(Word and item position data)
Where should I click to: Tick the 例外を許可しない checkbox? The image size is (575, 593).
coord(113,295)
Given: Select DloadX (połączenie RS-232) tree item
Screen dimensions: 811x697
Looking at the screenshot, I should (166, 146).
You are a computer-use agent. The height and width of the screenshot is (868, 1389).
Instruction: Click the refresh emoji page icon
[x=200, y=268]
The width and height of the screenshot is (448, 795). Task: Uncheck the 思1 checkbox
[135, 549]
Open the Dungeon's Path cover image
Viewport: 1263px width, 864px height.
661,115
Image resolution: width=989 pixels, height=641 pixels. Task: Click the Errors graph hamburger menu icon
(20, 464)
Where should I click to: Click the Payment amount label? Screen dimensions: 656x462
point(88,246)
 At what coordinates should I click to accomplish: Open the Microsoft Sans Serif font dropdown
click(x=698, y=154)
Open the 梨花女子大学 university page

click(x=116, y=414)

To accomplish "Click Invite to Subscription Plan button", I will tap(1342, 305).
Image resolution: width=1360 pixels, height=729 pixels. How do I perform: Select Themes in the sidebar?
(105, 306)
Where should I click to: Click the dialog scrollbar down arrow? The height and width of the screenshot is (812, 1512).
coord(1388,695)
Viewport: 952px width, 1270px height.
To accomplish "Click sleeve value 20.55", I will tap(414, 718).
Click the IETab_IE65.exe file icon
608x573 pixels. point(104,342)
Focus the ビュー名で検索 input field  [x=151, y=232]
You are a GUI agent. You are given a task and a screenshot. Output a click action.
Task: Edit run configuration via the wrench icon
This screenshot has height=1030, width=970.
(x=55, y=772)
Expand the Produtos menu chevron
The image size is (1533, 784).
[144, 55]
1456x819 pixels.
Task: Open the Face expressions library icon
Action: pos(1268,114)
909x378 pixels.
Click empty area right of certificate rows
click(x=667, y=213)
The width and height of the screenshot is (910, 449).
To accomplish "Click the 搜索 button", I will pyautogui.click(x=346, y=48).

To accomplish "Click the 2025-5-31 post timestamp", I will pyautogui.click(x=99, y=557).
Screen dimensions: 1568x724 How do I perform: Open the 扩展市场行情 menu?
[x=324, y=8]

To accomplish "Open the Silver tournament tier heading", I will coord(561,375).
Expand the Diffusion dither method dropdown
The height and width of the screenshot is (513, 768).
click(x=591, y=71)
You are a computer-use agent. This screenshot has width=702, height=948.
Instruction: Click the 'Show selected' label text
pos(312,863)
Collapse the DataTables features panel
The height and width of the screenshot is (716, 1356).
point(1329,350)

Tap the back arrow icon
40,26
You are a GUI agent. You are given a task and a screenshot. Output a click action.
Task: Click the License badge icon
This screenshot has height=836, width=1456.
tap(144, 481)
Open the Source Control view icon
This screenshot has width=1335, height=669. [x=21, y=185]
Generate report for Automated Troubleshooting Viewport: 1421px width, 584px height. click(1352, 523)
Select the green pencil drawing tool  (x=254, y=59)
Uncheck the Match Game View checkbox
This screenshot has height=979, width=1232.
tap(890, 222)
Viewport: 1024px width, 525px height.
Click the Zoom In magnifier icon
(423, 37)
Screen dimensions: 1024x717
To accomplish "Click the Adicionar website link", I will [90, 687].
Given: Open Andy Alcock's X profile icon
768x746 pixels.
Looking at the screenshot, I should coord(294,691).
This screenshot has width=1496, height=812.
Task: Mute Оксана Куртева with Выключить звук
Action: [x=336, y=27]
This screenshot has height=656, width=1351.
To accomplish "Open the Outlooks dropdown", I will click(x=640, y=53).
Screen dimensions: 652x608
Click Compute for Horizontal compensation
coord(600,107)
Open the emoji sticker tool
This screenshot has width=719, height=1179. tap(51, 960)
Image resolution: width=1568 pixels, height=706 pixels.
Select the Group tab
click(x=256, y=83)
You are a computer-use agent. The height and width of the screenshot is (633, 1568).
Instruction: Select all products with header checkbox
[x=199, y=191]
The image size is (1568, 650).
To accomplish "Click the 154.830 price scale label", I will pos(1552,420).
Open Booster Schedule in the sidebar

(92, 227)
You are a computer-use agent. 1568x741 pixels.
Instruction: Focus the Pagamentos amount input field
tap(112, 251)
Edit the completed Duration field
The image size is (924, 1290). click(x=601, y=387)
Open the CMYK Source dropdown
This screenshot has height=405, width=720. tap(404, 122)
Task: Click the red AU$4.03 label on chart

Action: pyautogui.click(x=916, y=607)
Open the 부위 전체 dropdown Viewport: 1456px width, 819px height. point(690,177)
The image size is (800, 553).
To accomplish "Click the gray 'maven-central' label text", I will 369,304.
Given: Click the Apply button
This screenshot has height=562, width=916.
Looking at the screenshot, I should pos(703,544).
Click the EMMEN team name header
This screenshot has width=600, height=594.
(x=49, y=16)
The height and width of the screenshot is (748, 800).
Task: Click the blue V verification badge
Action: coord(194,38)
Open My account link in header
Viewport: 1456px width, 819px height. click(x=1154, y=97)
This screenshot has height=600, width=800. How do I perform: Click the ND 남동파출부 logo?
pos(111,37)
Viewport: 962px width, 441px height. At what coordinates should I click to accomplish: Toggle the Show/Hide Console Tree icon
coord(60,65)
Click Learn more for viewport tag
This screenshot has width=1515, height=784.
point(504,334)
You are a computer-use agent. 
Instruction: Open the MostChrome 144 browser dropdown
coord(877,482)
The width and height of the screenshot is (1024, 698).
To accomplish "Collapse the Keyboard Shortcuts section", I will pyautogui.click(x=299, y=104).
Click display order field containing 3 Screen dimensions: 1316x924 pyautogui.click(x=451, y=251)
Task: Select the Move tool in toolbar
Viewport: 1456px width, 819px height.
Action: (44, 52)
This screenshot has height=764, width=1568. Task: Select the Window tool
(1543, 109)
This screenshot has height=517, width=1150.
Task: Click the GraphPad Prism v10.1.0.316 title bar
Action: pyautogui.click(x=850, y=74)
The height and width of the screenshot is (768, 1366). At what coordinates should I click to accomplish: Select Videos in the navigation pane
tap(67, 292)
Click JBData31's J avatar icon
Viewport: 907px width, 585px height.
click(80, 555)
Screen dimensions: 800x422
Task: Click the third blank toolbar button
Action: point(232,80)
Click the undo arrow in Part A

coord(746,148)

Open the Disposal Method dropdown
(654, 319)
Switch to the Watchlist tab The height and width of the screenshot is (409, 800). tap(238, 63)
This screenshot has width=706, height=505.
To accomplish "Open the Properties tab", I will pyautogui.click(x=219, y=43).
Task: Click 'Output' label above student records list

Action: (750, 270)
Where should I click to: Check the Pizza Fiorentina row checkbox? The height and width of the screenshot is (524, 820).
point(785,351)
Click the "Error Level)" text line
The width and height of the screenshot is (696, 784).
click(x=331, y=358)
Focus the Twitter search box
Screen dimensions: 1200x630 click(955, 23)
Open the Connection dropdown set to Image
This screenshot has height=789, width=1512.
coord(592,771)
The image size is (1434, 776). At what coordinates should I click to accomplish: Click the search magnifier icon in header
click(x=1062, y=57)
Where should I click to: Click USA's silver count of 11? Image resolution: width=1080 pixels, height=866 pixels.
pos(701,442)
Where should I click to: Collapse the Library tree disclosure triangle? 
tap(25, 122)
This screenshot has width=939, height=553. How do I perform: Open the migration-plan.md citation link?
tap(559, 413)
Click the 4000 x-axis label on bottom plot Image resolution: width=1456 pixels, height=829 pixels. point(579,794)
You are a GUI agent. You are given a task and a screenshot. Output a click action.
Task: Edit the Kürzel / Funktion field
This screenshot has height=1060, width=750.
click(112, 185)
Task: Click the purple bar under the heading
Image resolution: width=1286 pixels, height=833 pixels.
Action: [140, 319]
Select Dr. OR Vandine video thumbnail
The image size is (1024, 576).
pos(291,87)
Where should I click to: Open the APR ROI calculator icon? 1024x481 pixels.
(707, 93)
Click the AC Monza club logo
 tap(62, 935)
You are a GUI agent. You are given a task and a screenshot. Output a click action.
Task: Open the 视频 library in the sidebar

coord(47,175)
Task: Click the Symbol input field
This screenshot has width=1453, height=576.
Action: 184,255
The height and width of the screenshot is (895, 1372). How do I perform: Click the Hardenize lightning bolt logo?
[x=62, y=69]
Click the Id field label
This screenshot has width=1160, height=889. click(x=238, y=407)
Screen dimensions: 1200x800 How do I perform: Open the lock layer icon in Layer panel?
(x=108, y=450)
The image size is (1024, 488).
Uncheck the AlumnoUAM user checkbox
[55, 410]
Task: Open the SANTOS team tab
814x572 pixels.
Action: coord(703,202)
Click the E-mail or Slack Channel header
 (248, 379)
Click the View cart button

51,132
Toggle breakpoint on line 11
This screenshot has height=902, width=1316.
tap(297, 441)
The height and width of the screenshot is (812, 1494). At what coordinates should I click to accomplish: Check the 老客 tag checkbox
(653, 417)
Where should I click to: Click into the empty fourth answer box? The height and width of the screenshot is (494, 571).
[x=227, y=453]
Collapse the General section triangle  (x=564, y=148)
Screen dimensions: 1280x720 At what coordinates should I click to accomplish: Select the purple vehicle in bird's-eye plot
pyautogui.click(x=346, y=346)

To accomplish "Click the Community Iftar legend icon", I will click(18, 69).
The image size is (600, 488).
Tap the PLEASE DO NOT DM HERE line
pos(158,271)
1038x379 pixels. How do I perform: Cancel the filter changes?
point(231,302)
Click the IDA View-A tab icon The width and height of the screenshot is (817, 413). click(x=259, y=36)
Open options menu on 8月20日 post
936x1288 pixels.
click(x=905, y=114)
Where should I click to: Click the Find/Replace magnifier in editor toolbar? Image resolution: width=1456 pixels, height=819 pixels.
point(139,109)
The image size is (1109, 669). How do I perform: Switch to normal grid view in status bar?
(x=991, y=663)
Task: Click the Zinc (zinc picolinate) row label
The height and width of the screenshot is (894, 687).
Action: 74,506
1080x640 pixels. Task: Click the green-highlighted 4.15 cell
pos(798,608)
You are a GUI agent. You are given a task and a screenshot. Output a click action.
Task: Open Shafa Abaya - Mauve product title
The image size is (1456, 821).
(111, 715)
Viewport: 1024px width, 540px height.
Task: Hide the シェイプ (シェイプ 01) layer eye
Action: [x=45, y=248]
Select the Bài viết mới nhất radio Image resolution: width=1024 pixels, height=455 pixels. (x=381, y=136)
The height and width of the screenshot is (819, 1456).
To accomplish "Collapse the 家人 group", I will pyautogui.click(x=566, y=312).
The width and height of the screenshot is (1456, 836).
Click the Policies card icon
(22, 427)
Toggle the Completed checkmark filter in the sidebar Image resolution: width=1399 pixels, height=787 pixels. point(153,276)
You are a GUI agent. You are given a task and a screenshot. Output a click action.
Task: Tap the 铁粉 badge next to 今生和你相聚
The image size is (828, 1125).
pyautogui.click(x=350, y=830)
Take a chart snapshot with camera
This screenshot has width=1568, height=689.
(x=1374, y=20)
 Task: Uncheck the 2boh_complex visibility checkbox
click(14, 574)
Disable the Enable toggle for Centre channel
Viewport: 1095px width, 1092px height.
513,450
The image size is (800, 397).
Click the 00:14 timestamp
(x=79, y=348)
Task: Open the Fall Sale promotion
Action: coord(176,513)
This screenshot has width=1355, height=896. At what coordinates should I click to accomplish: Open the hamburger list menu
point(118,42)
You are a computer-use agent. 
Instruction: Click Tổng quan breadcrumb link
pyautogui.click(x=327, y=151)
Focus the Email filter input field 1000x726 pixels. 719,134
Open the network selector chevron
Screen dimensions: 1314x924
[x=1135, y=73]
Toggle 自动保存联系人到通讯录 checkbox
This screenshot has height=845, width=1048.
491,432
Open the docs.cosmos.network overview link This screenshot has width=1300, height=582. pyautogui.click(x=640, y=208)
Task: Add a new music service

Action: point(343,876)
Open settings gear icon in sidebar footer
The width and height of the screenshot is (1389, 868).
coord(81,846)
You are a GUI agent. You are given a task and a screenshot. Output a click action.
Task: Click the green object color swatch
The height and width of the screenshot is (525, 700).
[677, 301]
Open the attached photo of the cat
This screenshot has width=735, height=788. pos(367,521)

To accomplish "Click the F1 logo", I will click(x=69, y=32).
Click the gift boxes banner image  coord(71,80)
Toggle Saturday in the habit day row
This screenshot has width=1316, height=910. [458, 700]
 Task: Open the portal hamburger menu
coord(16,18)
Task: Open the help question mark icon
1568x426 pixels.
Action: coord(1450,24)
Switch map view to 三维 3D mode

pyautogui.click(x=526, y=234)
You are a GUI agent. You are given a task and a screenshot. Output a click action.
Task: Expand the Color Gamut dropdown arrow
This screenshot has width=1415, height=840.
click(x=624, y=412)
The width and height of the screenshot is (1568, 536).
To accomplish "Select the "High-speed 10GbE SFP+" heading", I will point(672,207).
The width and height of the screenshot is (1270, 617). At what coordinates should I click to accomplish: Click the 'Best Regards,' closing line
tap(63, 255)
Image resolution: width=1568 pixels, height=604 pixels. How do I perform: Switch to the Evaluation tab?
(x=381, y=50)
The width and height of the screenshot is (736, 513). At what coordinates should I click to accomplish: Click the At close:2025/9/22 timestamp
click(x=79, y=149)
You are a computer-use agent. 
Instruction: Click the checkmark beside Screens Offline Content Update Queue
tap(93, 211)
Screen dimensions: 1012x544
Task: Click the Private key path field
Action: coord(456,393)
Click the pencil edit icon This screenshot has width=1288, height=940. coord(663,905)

Task objective:
Update the items from the start down through the line containing "will pyautogui.click(x=99, y=557)." by changing "checkbox" to "check box", and leave everything else unchanged.

Finished exercise:
Where should I click to: Tick the 例外を許可しない check box? The image size is (575, 593).
coord(113,295)
Given: Select DloadX (połączenie RS-232) tree item
Screen dimensions: 811x697
Looking at the screenshot, I should (166, 146).
You are a computer-use agent. The height and width of the screenshot is (868, 1389).
Instruction: Click the refresh emoji page icon
[x=200, y=268]
The width and height of the screenshot is (448, 795). Task: Uncheck the 思1 check box
[135, 549]
Open the Dungeon's Path cover image
Viewport: 1263px width, 864px height.
661,115
Image resolution: width=989 pixels, height=641 pixels. Task: Click the Errors graph hamburger menu icon
(20, 464)
Where should I click to: Click the Payment amount label? Screen dimensions: 656x462
point(88,246)
 At what coordinates should I click to accomplish: Open the Microsoft Sans Serif font dropdown
click(x=698, y=154)
Open the 梨花女子大学 university page

click(x=116, y=414)

To accomplish "Click Invite to Subscription Plan button", I will tap(1342, 305).
Image resolution: width=1360 pixels, height=729 pixels. How do I perform: Select Themes in the sidebar?
(105, 306)
Where should I click to: Click the dialog scrollbar down arrow? The height and width of the screenshot is (812, 1512).
coord(1388,695)
Viewport: 952px width, 1270px height.
To accomplish "Click sleeve value 20.55", I will tap(414, 718).
Click the IETab_IE65.exe file icon
608x573 pixels. point(104,342)
Focus the ビュー名で検索 input field  [x=151, y=232]
You are a GUI agent. You are given a task and a screenshot. Output a click action.
Task: Edit run configuration via the wrench icon
This screenshot has height=1030, width=970.
(x=55, y=772)
Expand the Produtos menu chevron
The image size is (1533, 784).
[144, 55]
1456x819 pixels.
Task: Open the Face expressions library icon
Action: pos(1268,114)
909x378 pixels.
Click empty area right of certificate rows
click(x=667, y=213)
The width and height of the screenshot is (910, 449).
To accomplish "Click the 搜索 button", I will pyautogui.click(x=346, y=48).

To accomplish "Click the 2025-5-31 post timestamp", I will pyautogui.click(x=99, y=557).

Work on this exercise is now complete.